As surveys from one daily deal provider, PriceGrabber, indicate, almost two thirds of online shoppers believe that the market is becoming overcrowded, with too many sites. And, crucially, the sites don’t seem to be doing much to generate new sales opportunities.

Almost 80% of the PriceGrabber respondents bought local deals to save money, while fewer than 20% used them to try out products that were normally outside their price range. It’s one of a growing list of challenges facing this industry, alongside an apparently overpriced model for local suppliers, disappointing levels of repeat business and a whole host of legal issues.

First, a paper from Harvard Business School assistant professor Ben Edelman points out that (under United States law, presumably) voucher discount schemes tend to operate in the highly regulated space of food and alcohol and therefore face numerous consumer protection restrictions. These may complicate certain marketing practices and disallow others altogether – yet one large Groupon shareholder says that the company “can’t worry about the noise the legal system creates”.

Next, research from Rice University in Texas indicates that daily deal providers will find it progressively more difficult to find new suppliers because not enough of them are coming back again to make the deals business viable in the long run. It’s not surprising; although almost 80% of deal users were new customers, many fewer ever returned to purchase at full price, and only just over half of participating businesses were making money on their promotions.

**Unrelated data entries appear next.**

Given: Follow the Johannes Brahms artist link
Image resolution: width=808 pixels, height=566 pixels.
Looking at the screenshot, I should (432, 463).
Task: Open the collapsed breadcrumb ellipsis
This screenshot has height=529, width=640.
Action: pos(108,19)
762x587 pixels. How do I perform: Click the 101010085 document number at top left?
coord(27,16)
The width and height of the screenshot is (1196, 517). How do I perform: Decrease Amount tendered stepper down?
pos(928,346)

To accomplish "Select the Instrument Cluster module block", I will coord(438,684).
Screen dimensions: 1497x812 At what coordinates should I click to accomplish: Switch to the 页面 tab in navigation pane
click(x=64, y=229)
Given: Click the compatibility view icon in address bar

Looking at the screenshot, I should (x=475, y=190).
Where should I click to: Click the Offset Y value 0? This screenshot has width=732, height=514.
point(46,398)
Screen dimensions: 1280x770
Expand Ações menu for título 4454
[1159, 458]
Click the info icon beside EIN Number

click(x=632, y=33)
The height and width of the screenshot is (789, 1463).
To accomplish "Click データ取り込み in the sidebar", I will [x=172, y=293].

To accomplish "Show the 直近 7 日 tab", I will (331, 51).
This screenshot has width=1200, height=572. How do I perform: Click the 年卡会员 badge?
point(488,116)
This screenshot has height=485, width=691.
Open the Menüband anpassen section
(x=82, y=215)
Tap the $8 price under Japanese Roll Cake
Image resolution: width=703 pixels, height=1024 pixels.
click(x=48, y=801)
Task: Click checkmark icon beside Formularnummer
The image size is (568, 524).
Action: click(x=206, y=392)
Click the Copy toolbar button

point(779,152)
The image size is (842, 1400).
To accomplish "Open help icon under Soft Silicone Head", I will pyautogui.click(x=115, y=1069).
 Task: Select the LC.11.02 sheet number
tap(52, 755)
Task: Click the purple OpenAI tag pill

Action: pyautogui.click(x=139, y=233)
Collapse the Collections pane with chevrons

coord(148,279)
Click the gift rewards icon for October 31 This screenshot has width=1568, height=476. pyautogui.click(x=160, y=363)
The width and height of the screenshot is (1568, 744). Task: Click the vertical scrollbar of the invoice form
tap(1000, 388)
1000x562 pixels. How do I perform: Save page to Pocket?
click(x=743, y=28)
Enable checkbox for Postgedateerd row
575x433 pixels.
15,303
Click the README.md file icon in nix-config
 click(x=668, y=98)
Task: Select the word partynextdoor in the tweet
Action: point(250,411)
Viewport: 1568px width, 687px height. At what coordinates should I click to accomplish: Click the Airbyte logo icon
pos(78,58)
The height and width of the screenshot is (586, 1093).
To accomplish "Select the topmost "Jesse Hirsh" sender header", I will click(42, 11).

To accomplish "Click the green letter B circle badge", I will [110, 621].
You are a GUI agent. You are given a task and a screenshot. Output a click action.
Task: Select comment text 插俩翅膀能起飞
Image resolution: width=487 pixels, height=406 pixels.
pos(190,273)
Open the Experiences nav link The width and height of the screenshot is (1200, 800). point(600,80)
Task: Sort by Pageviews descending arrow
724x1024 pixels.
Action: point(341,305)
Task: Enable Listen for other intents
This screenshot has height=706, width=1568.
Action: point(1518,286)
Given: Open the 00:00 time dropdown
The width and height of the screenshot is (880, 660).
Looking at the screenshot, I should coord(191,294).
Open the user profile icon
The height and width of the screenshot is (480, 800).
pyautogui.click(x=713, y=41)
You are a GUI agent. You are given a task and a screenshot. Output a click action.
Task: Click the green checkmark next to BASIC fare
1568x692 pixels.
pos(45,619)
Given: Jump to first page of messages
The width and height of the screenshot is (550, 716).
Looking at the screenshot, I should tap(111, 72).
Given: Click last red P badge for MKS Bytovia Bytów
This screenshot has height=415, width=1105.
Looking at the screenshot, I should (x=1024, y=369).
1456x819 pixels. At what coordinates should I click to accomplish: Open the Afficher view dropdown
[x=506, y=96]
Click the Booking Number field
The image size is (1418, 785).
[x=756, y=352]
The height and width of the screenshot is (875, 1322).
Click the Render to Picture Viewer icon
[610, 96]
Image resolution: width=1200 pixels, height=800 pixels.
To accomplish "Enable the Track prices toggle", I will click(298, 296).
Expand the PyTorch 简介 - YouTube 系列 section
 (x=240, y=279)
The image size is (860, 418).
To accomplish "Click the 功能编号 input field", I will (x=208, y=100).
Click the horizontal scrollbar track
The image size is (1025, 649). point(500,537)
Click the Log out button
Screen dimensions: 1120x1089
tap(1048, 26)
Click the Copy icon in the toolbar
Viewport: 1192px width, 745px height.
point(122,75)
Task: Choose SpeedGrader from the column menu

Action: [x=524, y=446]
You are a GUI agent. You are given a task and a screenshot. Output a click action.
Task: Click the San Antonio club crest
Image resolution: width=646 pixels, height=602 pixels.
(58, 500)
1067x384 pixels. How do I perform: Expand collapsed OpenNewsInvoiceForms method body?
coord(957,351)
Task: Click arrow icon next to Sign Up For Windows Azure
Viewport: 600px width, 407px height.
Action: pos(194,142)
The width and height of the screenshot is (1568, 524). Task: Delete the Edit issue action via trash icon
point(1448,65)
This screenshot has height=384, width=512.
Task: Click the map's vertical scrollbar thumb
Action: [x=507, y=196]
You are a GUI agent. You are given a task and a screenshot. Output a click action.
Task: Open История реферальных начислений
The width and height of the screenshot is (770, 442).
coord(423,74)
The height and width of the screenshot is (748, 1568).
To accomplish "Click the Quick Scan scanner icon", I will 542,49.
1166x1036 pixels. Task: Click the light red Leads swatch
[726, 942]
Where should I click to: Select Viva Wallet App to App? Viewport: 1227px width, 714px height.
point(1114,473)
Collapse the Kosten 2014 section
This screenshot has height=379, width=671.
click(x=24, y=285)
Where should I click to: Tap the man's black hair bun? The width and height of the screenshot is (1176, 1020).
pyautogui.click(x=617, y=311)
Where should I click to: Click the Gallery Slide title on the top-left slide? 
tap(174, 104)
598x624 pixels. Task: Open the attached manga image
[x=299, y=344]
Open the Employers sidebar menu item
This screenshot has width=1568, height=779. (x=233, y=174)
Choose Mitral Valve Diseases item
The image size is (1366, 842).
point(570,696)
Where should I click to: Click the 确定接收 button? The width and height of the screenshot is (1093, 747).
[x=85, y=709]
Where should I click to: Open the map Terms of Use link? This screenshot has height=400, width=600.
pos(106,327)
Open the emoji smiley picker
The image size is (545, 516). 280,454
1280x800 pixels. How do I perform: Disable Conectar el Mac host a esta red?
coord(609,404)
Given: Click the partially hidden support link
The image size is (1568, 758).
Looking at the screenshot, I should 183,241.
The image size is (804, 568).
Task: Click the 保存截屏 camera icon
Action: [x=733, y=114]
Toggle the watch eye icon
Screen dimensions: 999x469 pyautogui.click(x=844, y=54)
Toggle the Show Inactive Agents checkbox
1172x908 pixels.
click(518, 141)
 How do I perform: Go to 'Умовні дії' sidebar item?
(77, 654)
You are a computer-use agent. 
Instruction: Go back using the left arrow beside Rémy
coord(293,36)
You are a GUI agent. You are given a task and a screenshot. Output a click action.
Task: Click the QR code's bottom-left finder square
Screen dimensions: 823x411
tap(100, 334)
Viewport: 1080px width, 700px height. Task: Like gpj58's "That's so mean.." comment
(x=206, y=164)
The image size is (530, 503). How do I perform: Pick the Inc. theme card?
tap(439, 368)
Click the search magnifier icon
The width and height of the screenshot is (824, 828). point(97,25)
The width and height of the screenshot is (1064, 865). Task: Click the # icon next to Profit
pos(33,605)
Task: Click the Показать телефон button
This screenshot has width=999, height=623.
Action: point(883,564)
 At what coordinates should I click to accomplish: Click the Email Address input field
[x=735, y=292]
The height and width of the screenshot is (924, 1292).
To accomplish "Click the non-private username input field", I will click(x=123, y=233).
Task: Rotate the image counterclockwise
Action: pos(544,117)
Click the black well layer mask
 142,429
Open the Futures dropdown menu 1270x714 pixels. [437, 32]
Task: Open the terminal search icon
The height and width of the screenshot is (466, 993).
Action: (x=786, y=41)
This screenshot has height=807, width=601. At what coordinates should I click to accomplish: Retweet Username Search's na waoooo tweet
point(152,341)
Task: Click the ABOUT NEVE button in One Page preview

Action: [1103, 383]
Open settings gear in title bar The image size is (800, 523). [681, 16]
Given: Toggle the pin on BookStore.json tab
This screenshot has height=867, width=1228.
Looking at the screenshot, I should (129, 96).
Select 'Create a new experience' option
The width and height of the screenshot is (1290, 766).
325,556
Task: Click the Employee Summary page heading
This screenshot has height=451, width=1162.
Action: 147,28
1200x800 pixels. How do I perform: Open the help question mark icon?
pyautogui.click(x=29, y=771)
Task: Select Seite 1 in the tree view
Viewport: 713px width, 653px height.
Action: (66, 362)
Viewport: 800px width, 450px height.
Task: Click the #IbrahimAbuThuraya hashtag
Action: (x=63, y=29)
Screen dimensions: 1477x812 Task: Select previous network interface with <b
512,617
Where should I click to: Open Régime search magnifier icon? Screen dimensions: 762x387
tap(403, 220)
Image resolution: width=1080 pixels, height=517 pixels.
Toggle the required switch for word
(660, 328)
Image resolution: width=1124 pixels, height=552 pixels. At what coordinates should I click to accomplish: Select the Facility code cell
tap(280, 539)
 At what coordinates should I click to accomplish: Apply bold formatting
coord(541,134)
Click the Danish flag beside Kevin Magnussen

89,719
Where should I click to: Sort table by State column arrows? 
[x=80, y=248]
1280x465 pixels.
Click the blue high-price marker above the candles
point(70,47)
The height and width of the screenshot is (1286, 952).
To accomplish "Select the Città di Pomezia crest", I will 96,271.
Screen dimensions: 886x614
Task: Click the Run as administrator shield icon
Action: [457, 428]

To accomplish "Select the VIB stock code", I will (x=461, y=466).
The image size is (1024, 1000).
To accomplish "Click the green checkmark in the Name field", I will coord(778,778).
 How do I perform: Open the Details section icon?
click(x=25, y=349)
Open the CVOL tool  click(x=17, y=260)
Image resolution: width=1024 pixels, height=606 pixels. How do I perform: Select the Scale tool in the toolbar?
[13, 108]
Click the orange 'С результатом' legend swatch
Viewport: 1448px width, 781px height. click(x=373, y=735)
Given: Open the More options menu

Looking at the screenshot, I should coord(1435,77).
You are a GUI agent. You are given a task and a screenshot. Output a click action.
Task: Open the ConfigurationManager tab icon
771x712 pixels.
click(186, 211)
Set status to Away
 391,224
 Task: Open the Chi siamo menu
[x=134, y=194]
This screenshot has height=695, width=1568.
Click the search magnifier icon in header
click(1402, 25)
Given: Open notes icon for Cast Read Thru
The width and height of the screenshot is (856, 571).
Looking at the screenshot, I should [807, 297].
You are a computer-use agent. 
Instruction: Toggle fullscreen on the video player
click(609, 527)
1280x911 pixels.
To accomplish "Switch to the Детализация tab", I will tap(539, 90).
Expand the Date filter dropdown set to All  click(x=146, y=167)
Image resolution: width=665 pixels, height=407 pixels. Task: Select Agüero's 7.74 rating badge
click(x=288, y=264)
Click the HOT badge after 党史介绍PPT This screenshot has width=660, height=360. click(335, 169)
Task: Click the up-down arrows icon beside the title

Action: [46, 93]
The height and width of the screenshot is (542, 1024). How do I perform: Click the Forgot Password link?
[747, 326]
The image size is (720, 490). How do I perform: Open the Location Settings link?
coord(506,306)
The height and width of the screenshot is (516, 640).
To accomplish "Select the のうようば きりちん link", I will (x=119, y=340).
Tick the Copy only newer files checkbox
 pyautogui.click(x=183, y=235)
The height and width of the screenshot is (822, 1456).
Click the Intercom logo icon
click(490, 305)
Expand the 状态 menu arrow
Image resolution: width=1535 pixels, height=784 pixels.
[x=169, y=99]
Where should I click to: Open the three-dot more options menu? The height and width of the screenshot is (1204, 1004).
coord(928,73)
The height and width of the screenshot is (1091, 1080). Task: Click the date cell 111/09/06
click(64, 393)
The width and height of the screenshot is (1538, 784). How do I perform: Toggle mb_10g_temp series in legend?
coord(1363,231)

Finally, the coup de grace comes in a recent TechCrunch article, where local entrepreneur Rocky Agrawal agrees that the daily deal model only works if more and more new suppliers participate, while repeat business for those suppliers as a result of a campaign is bad news for the deal company. For a small business, a deal campaign equates to an incredibly expensive loan, he adds, and, he mischievously suggests, the only good time to use it is if you’re about to go bankrupt.

Why does all this matter? Because the biggest daily deal maker, Groupon, is poised to go public, having filed its registration statement with the Securities & Exchange Commission.  CNBC duly reports that it enjoyed almost 1,500% revenue growth in the first quarter – but also quotes Joshua Brown, author of the Reformed Broker blog, as saying that Groupon has “an indefensible business model”.

So if you happen to be asked to research the investment potential of the daily deals business, don’t be browbeaten. A little bit of (perhaps initially unpopular) caution might be a good idea.